Ouellette grieved the matter (as a non-unionized public servant), 10 months' severance was then paid to him in November. The employer used this as evidence of“reasonable notice.”
When he met with the vice president identified as ShD, Ouellette said he didn’t realize the situation was so dire, and that he could be terminated.
He said he should have been given a warning letter, but none was given.
Ouellette was also concerned that the racist comment incident was repeatedly referenced by Boutcher, and it was "blown out of proportion.”
The employer argued that the reason it removed the cause reason was so the four complainants, who were injured workers, would not have to testify and be put into an adversarial position.

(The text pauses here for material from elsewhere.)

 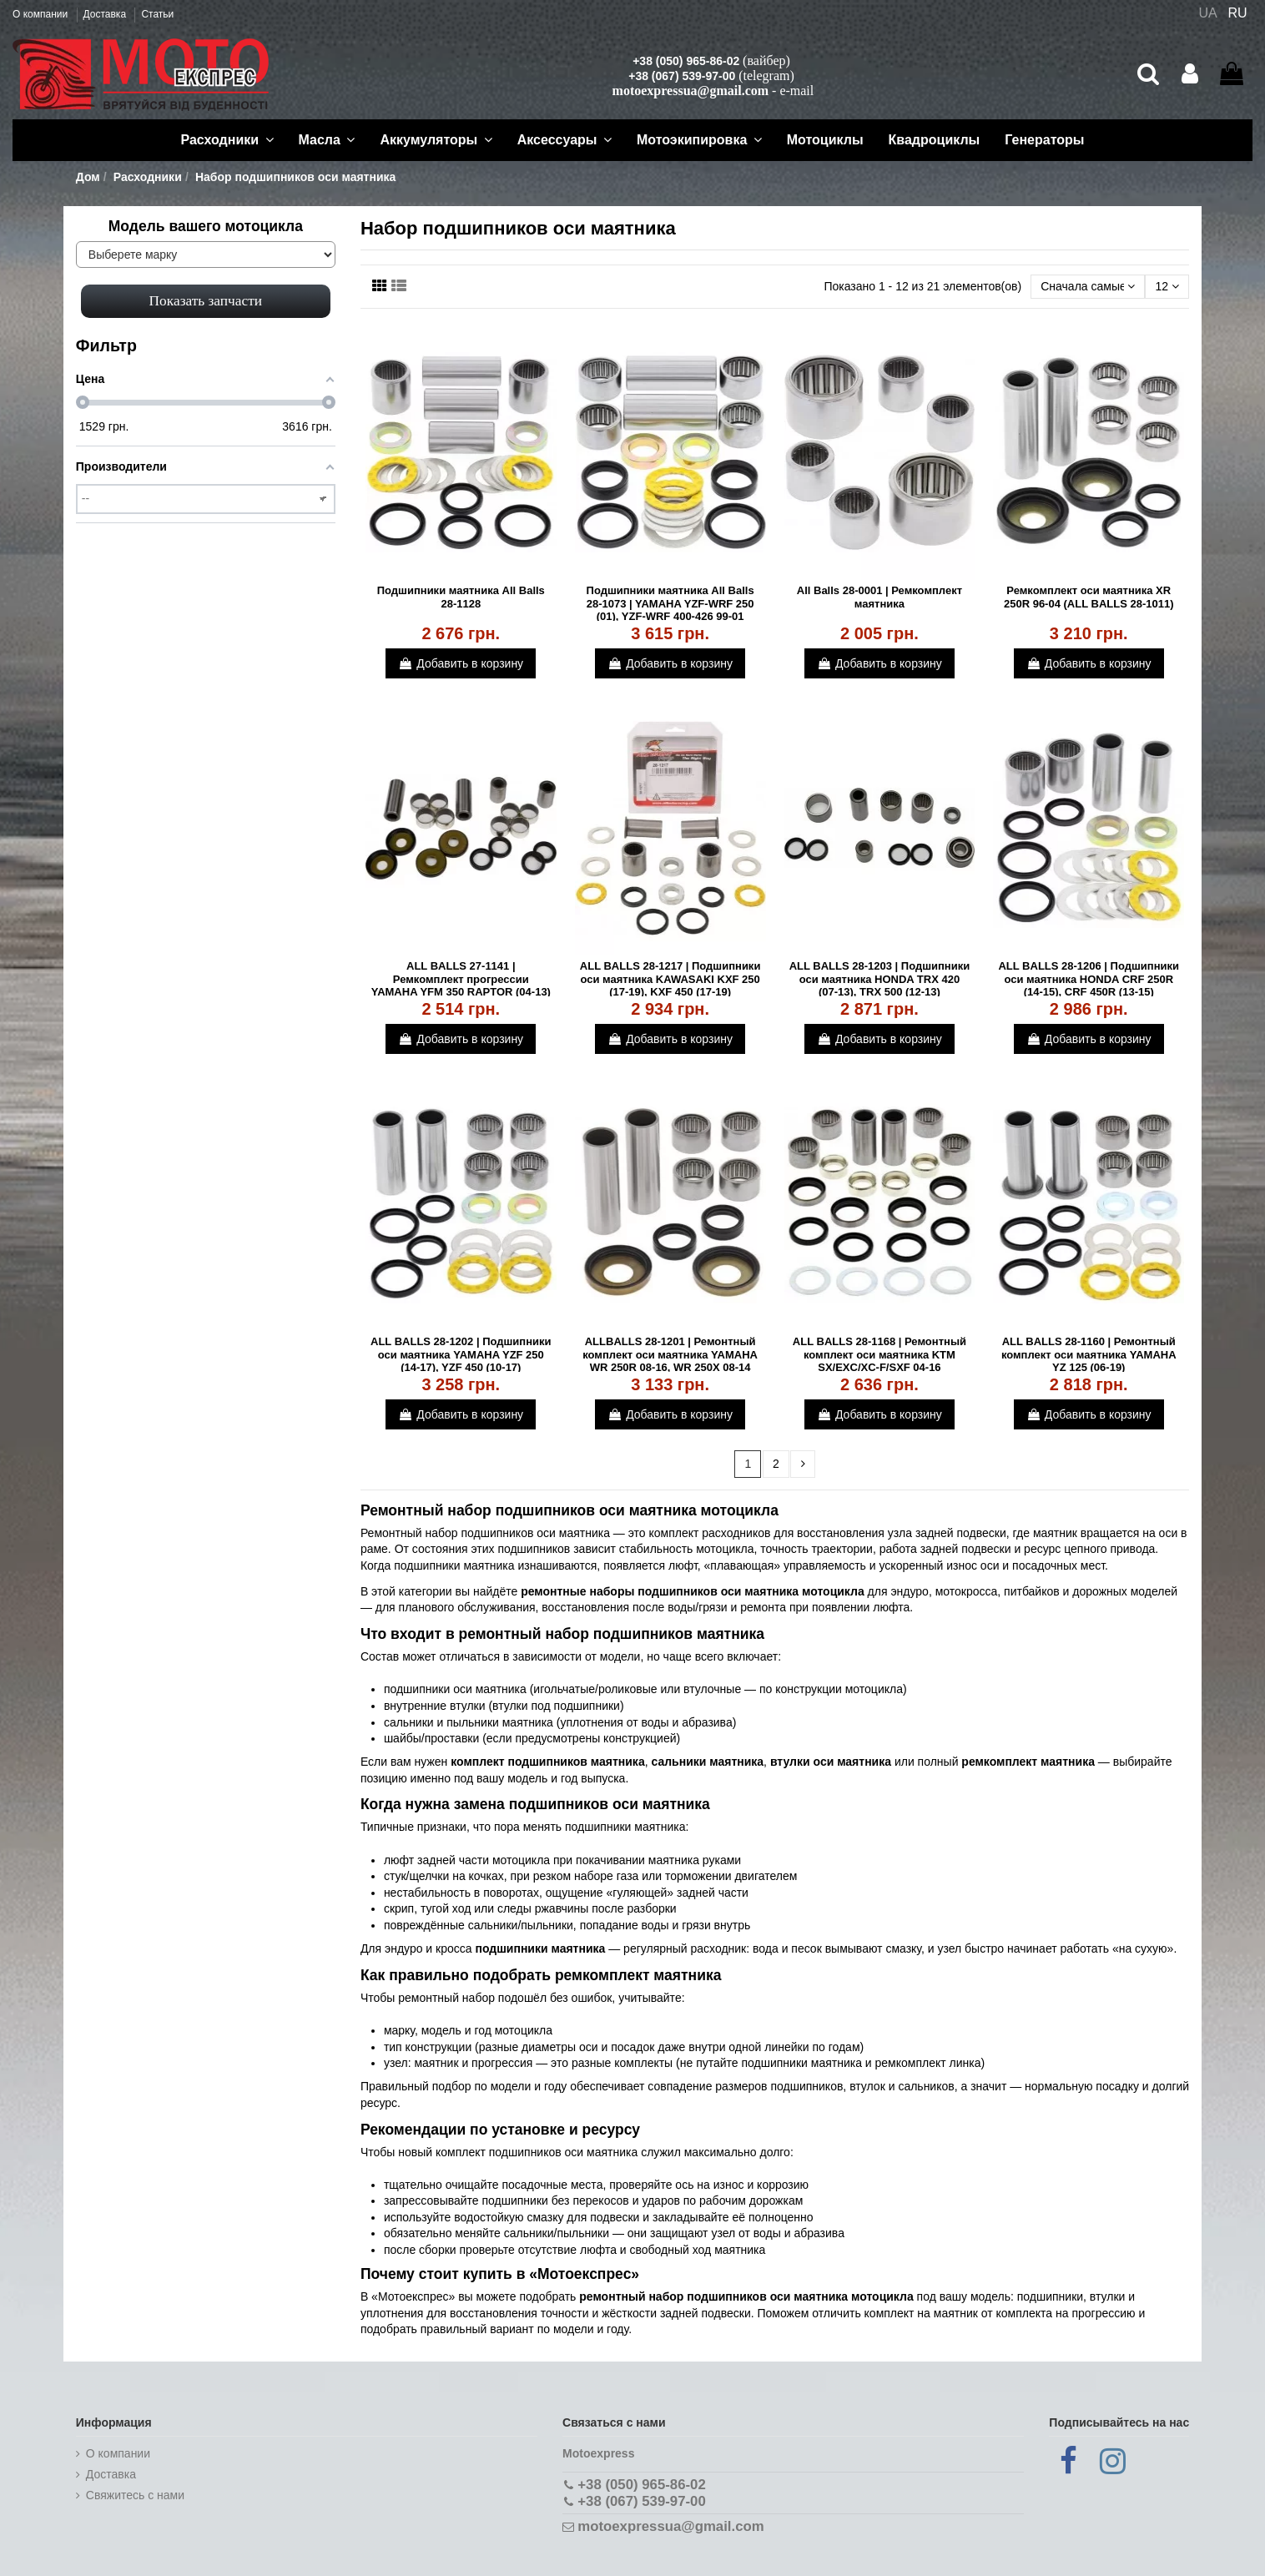 What do you see at coordinates (879, 979) in the screenshot?
I see `ALL BALLS 28-1203 | Подшипники оси маятника HONDA TRX 420 (07-13), TRX 500 (12-13)` at bounding box center [879, 979].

The cause letter stated, “It is clear to us that you are a continued risk to our business and reputation and you cannot provide our clients with fair and unbiased case management.”
Arbitrator Guy Couturier disagreed and ordered Ouellette reinstated.
“I am satisfied based on the exhibits referred to above, as well as the testimony of the employer’s witnesses, that Jocelyn Ouellette’s discharge was grounded upon ‘cause.’ The evidence establishes a prima facie case of discharge for ‘cause’."
“In my view, once the grievor challenged the grounds for the employer’s dismissal, by presenting a grievance under section 100.1(2) of the Public Service Labour Relations Act (PSLRA), this gesture crystallized the issue,” said the arbitrator.
“The evidence is that the employer did nothing concerning the comments, in the form of reprimand, discipline or corrective actions following Feb. 9, 2015. Nothing came of it until June 1, 2015. Ms. Boutcher had notified her superior, ShD, of the incident following Feb. 9.
It was done however in a manner that the grievor was not personally identified. It would have been reasonable to direct the grievor to undergo sensitivity training at that time. It may have contributed and perhaps avoided his later communication problems with the other clients, who eventually raised concerns,” saidthe arbitrator.
In making his decision, cause was confirmed as the reason for termination.
But Couturier attached conditions. “Jocelyn Ouellette is ordered reinstated to his former position as senior case manager with WorkSafe, effective June 8, 2015.
He is not however to assume active or unsupervised case management until he has been provided by WorkSafe at its costs, and has successfully completed, training focused on sensitivity of the public that WorkSafe does serve and has further successfully completed training, or coaching, on how to effectively communicate with assigned clients.”
References: WorkSafe NB and Jocelyn Ouellette. Arbitrator — Guy Couturier. André Richard for the employer, Daniel Leger and Dominic Caron for the employee. April 26, 2016.